• Your task: Every line containing "computer" should be identified and copied from the data below.

• Given records:
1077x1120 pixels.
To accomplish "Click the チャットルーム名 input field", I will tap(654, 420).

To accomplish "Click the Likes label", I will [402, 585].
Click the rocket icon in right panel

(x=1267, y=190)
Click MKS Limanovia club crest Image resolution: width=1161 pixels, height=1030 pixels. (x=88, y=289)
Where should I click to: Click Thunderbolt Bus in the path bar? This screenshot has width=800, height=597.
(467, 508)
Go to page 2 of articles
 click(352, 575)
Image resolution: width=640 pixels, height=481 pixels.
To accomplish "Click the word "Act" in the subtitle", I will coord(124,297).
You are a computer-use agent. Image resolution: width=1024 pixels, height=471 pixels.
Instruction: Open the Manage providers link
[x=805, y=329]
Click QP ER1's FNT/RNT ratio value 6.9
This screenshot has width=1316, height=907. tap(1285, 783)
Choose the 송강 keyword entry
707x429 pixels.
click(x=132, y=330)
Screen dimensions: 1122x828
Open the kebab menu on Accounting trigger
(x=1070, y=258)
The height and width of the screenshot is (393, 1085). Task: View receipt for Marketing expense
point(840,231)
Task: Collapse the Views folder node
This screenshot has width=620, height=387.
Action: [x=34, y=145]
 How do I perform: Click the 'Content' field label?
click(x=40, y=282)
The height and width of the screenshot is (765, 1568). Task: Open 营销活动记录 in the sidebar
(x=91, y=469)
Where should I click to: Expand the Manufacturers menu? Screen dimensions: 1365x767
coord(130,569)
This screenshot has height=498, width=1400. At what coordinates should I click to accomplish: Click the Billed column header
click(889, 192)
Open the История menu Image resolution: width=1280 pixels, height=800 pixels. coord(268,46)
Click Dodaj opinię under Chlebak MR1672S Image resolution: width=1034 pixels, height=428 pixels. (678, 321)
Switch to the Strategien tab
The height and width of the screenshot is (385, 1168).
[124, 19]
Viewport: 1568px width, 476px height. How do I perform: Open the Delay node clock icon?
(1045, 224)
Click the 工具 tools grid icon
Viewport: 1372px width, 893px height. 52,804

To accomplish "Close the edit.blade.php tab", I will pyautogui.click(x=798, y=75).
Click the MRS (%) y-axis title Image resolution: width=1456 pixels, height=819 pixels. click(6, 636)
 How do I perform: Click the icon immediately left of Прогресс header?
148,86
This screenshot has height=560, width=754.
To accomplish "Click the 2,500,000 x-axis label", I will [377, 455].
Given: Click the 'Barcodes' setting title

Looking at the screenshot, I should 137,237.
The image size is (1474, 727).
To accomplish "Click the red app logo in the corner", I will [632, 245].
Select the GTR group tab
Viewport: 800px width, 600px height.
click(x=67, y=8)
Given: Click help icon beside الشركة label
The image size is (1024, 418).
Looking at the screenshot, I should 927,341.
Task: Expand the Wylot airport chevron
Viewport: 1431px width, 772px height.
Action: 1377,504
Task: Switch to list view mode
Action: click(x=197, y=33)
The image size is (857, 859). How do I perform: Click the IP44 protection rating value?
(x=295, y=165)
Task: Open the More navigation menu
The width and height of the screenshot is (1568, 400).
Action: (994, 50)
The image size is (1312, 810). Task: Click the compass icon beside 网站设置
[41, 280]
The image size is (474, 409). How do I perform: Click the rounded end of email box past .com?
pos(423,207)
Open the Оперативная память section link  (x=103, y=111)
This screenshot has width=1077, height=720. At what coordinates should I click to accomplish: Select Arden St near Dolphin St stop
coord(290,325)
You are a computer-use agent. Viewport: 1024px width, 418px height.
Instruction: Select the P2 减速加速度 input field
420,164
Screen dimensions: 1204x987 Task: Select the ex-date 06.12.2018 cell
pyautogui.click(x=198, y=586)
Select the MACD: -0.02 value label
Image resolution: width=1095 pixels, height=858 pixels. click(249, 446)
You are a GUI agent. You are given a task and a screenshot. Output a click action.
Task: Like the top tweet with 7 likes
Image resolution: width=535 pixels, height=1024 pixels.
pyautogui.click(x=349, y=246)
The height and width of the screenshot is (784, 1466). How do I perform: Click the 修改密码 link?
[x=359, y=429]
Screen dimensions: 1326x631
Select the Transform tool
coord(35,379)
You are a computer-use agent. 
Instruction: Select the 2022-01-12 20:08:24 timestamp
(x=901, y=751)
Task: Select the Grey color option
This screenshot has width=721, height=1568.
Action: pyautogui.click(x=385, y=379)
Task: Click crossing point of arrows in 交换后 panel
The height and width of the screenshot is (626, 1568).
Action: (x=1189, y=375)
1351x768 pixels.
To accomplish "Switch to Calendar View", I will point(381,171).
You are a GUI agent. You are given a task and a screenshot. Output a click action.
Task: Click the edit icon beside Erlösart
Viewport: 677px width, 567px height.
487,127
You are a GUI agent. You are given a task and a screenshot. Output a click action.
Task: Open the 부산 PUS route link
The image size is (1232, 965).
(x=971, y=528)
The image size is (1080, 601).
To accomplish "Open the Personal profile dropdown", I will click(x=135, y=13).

• Output for this task:
You are a computer-use agent. Image resolution: width=1024 pixels, height=471 pixels.
You are a computer-use agent. Viewport: 1024px width, 418px height.
You are a computer-use agent. 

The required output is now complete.